AIM OF THE TASK
All that is wanted is the line with "Toggle the wishlist" and each line after it to the end of the data below, set down exactly and without pictures.

[Source records]
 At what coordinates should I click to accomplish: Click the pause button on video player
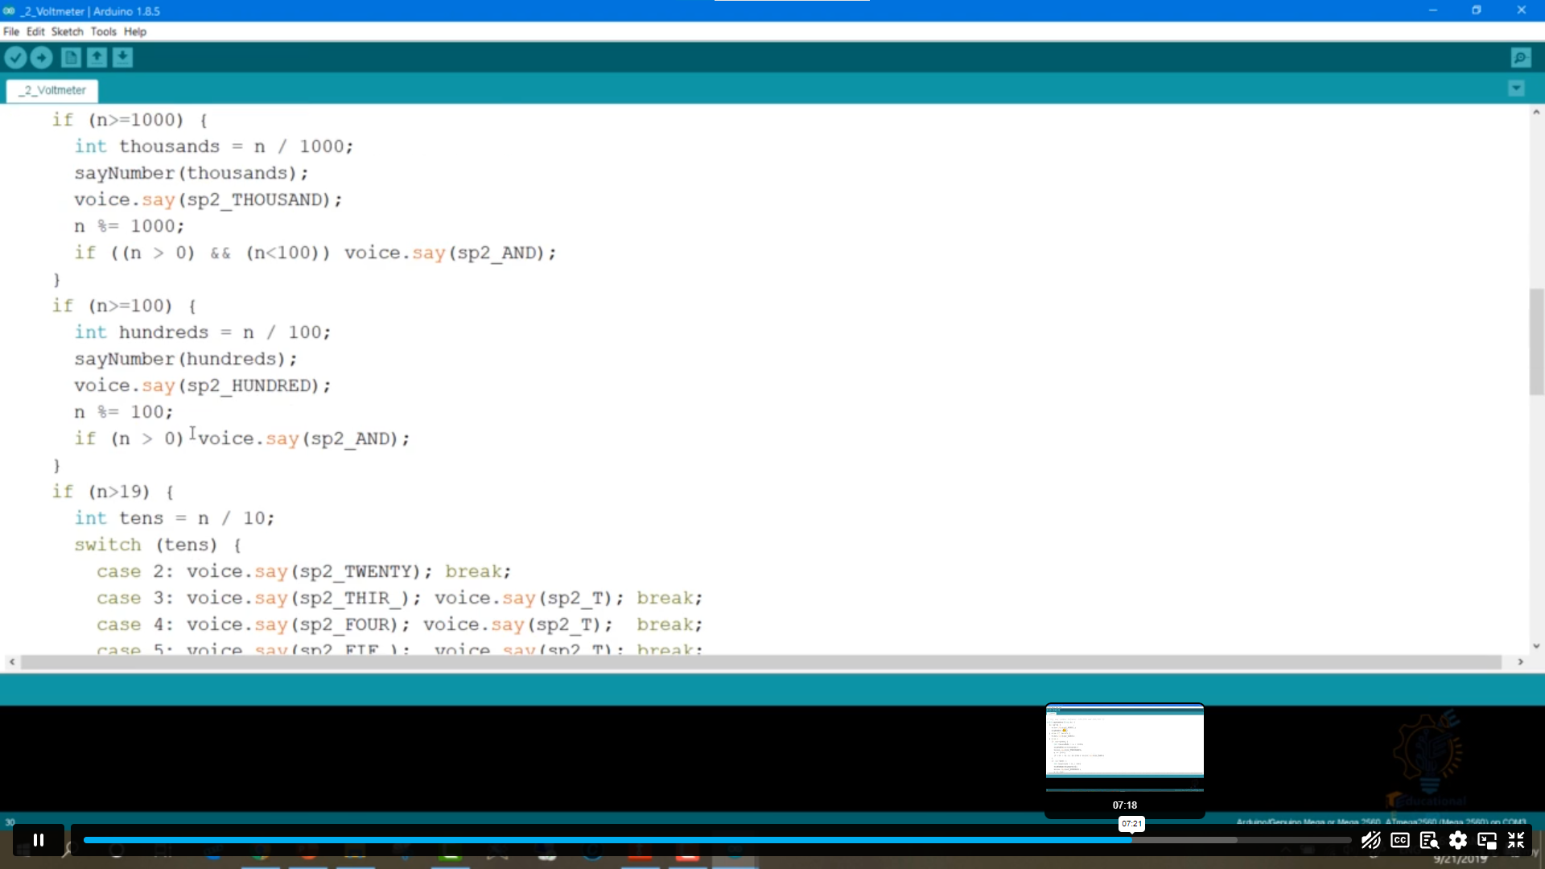click(x=38, y=840)
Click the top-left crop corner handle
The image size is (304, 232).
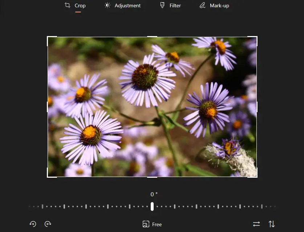[x=48, y=37]
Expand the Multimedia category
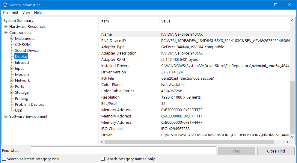Image resolution: width=297 pixels, height=163 pixels. [12, 39]
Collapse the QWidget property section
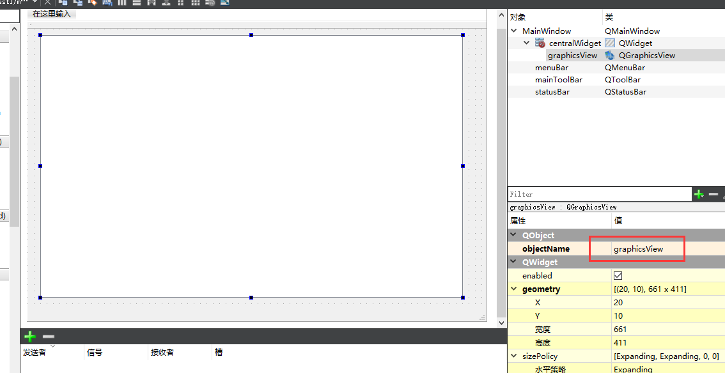725x373 pixels. 513,262
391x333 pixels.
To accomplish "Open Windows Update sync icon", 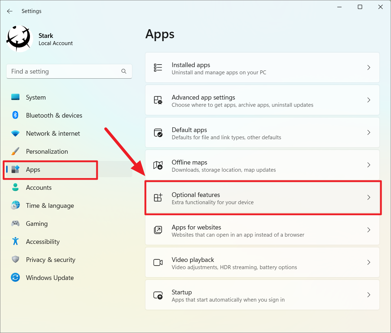I will [15, 278].
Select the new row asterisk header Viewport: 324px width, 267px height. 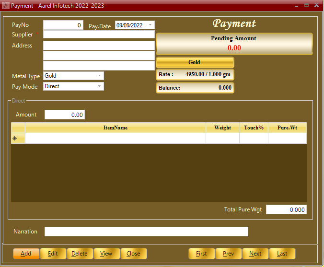pos(18,139)
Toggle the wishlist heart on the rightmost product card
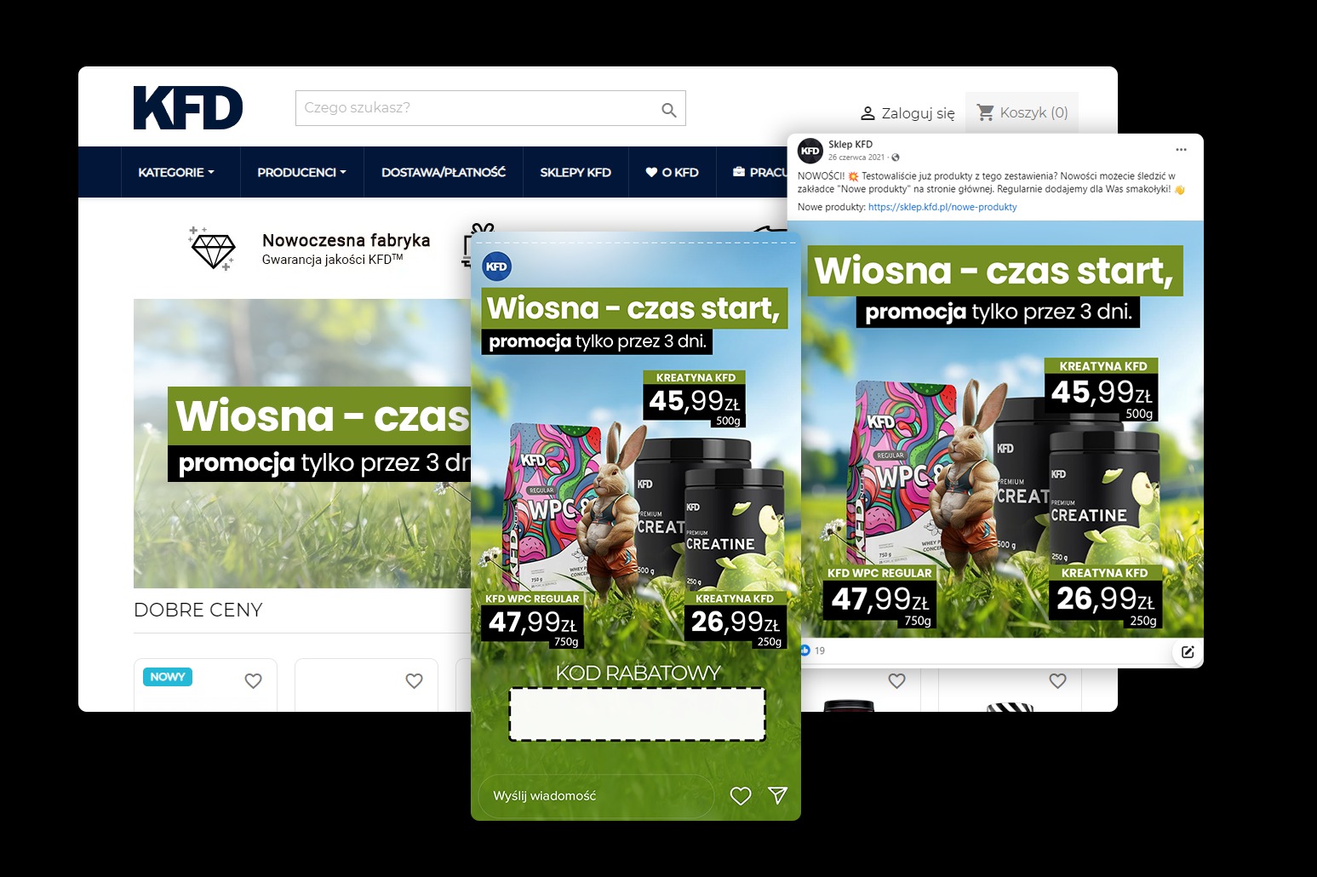 tap(1058, 680)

SOLUTION TO THE EXERCISE
Toggle the wishlist heart on the rightmost product card
 tap(1058, 680)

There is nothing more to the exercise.